▸ EXCERPT
The New Birth

by Peter Ditzel

This is the second and last part of a two-part series on the doctrine of grace called Total Depravity.

A close-up picture of John 3:5 from a print Bible. Being born again is the new birth or regeneration.
The Bible tells us that no human is naturally good. But there is hope. Jesus teaches that we must be born again, born of the Spirit.
Burst

Election and Calling

We’re going to talk about the new birth or regeneration called being born again. In the article, “No One Is Good” (which is part 1 of this series on Total Depravity), I asked, “If no one can choose Jesus Christ as Savior, how does He become one’s Savior?” Briefly, the answer is, we don’t choose Him, He chooses us.

We have no part in this choosing or election. It does not depend on our goodness, our cooperation, or our faith. In Romans 9, Paul is writing of God’s calling or choosing or election of Jacob and rejecting of Esau before they were even born: “For being not yet born, neither having done anything good or bad, that the purpose of God according to election might stand, not of works, but of him who calls” (verse 11).

To His disciples, Jesus said, “You didn’t choose me, but I chose you…I chose you out of the world” (John 15:16, 19). In his second letter to the Thessalonian Christians, Paul writes, “But we are bound to always give thanks to God for you, brothers loved by the Lord, because God chose you from the beginning for salvation through sanctification of the Spirit and belief in the truth” (2 Thessalonians 2:13). This choosing was from the beginning, even before the foundation of the world: “Even as he chose us in him before the foundation of the world” (Ephesians 1:4a).

▸ RAW DATA
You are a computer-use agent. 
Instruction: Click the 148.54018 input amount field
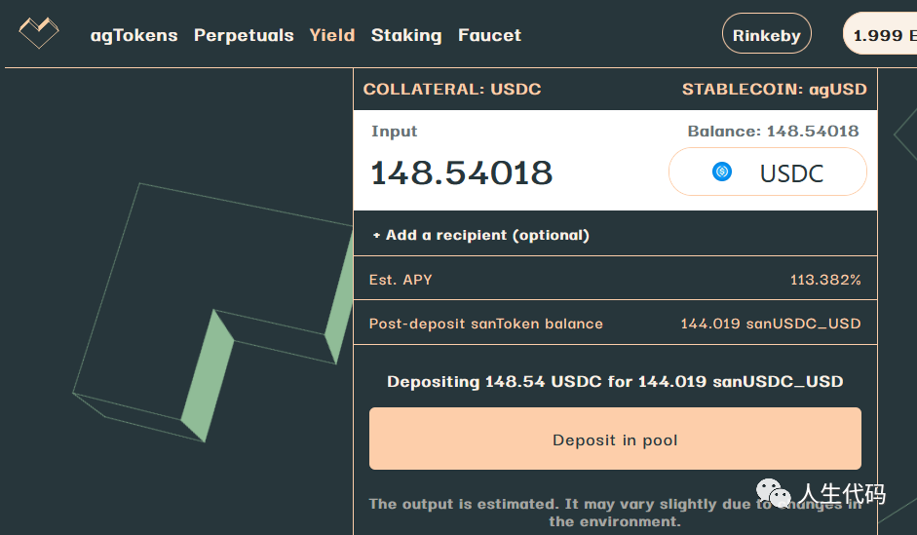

▸ REQUIRED WORK
1. Summarize the article on the new birth in two sentences.
2. Extend the article on the new birth past its final sentence, carrying forward its discussion of election and calling.

▸ ANSWERS IN ORDER
1. The article, the second of a two-part series on Total Depravity, addresses the new birth or regeneration and answers how Jesus Christ becomes one's Savior if no one can choose Him: we do not choose Him, He chooses us. This election does not depend on our goodness, cooperation, or faith, as the article shows from Romans 9 on Jacob and Esau, Jesus' words in John 15, 2 Thessalonians 2:13, and Ephesians 1:4, which place the choosing before the foundation of the world.

2.
We can see that because of our total depravity, we are unable to choose God, but He chooses us.

Besides choosing us from before the foundation of the world, God also calls us. How? One aspect of our calling is being called through the Gospel. Reading 2 Thessalonians 2:13 again, along with verse 14, we see Paul telling the Thessalonian Christians that they were called by the Gospel Paul preached: “But we are bound to always give thanks to God for you, brothers loved by the Lord, because God chose you from the beginning for salvation through sanctification of the Spirit and belief in the truth; to which he called you through our Good News, for the obtaining of the glory of our Lord Jesus Christ.” So God chooses us before the foundation of the world, and God makes sure that sometime in our lifetime we are exposed to the Gospel.

Let me take a moment to quote a place in the Bible where the Gospel is summarized. It is 1 Corinthians 15:1–4: “Now I declare to you, brothers, the Good News which I preached to you,… For I delivered to you first of all that which I also received: that Christ died for our sins according to the Scriptures, that he was buried, that he was raised on the third day according to the Scriptures.” This is, of course, only a brief statement, and the phrase “according to the Scriptures” invites us to search for more detail.

The Gospel tells us of Jesus Christ’s sacrifice as our Savior for us. The elect respond by putting their trust entirely in Jesus, by believing. Their belief is not what saves them, but it is the instrument through which they receive the salvation that Jesus has already purchased for them on the Cross. “For I am not ashamed of the Good News of Christ, for it is the power of God for salvation for everyone who believes; for the Jew first, and also for the Greek” (Romans 1:16). Notice that it is “the power of God for salvation” only to those who believe. Not everyone has the same reaction to the Gospel: “For the message of the cross is foolishness to those who are perishing, but to us who are being saved it is the power of God” (1 Corinthians 1:18, English Majority Text Version). In other words, to those chosen before the foundation of the world to be saved, the call of the Gospel is the power of God; to the rest, it is foolishness. This is what Jesus meant when He declared, “For many are called, but few chosen” (Matthew 22:14).

But how is it that God’s chosen, who are sinners like everyone else, can exercise faith in Jesus Christ as their Savior?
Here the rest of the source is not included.